The American Society of Civil Engineers estimated that more than 26% of the nation’s bridges are either structurally deficient or functionally obsolete.  The inventory will help identify and allocate resources for the $17 billion annual investment needed to substantially improve current bridge conditions.

Andelin said, “Geospatial activities support these projects, and with new ground-based mobile lidar systems or low-altitude, helicopter-based lidar systems our profession can provide a level of value not seen before. For example, a traditional survey for median improvements can now be done with minimal ‘boots on the ground’ effort through the use of a mobile mapping system, enhancing safety while increasing efficiency. While data is being collected for a median improvement project, assets are being captured as well.
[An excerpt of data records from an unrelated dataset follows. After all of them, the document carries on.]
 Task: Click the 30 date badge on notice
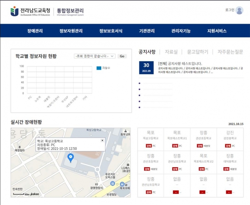146,68
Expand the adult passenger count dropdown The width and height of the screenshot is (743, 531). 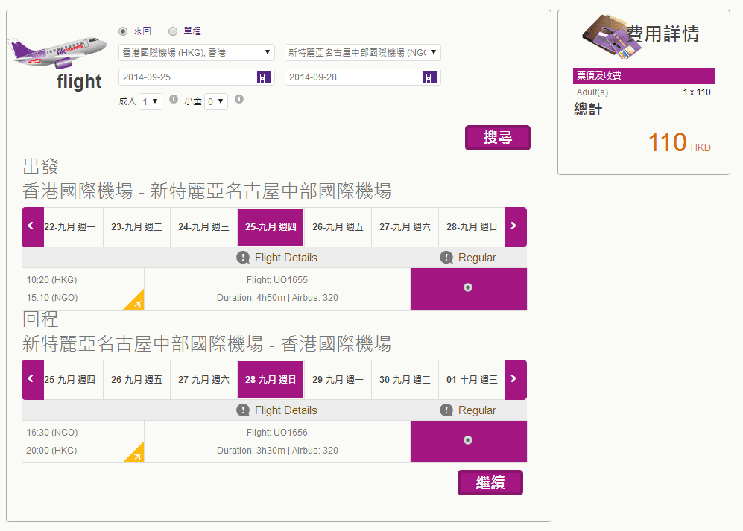tap(151, 102)
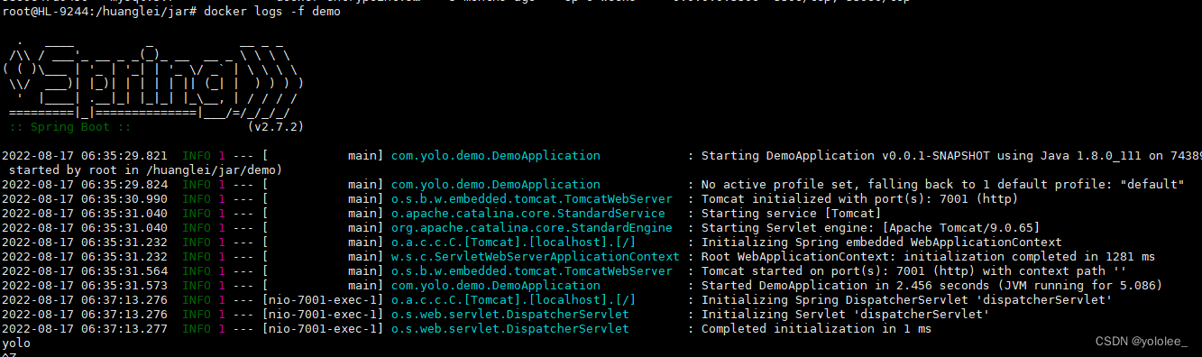Click the 'yolo' output line
This screenshot has width=1202, height=357.
16,343
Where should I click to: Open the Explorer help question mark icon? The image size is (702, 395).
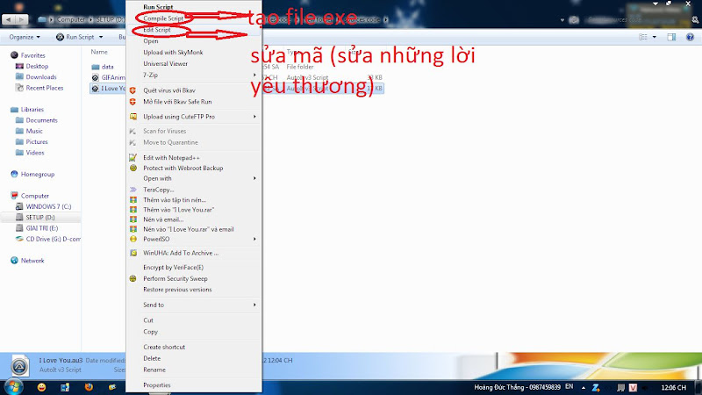pyautogui.click(x=691, y=38)
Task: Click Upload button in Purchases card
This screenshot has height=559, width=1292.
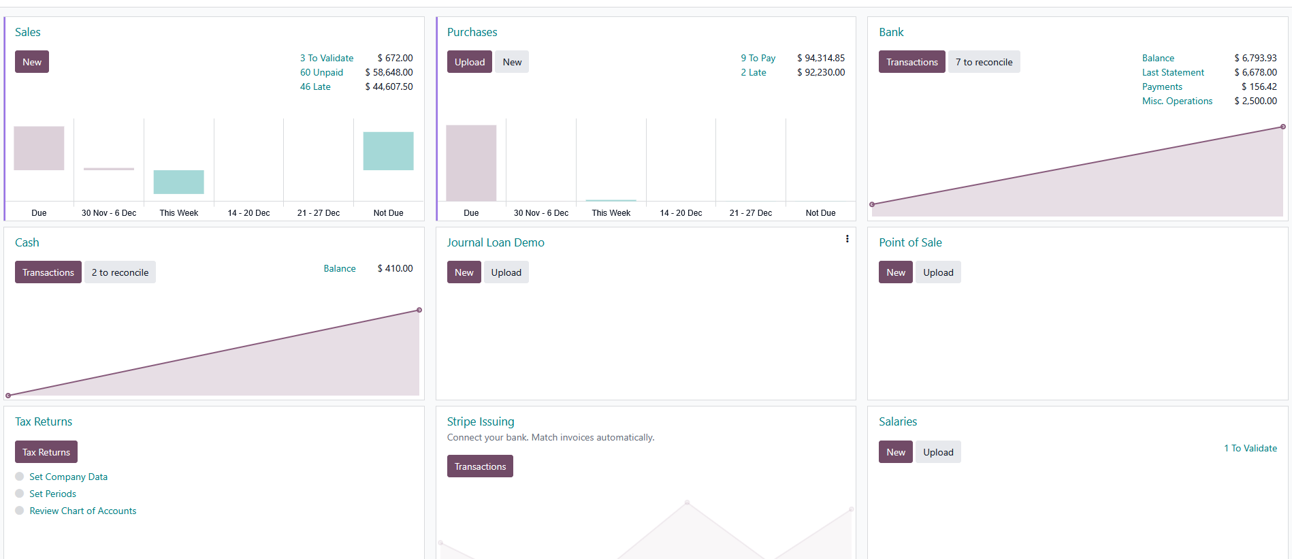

These can later be mined from the original collection without the cost of an additional mobilization.  ‘Map it once, use it many times’ truly applies here, bringing more value to the project stakeholders.”

State Transportation Contracts

The new law also provided clarification of two recurring problems encountered by private firms interested in state transportation agency contracts. Section 1103 clarifies that existing law, providing for state DoT use of the qualifications based selection (QBS) on all architecture, engineering, surveying, and mapping projects financed by federal highway funds.  The Federal Highway Administration had previously held a narrow interpretation that the law applied only to construction-related projects. Section 1103 closes that loophole, requiring QBS on all highway projects requiring architecture, engineering, mapping, and surveying services, whether construction-related or not, such as mobile mapping for safety or asset inventories, digital orthophotos for regional planning, or lidar data for elevation and stormwater run-off.

Section 1517 has a requirement that state DoTs shall use the private sector to the maximum possible extent for surveying and mapping. This section prohibits the use of federal dollars by state DoTs for purchasing and/or operating aircraft, cameras and sensors, mobile mapping systems, and other related mapping and surveying equipment, as well as maintaining an in-house capability when a commercial service is otherwise available.

This language has taken decades to achieve and builds on previously enacted law in the original 1956 Highway Act and the National Highway System Designation Act of 1995. It is likely to lead to states disposing of their in-house mapping and surveying assets, focusing government personnel on inherently governmental activities, and increasing the use of contracts for these activities from private sector mapping and surveying firms.

“MAP-21 is significant,” said Kurt Allen, PLS, of Photo Science, Inc., in Bowie, Maryland (also chairman of the MAPPS legislative affairs committee).  “The bill includes numerous provisions MAPPS has advocated for several years.  This law will not only benefit private geospatial firms, but our community at large and the American public.  While the transportation provisions are important to mobile mapping, the bill also includes FEMA provisions that are critical for lidar and other elevation data, RESTORE Act language that is huge for coastal GIS, and Harbor Maintenance Trust Fund sections to benefit hydrographic surveying.”

NSPS chairman of government affairs committee John Matonich, PS, of Rowe Professional Services Company in Flint, Michigan, called MAP-21 “one of the most important pieces of surveying and mapping legislation enacted in many years.”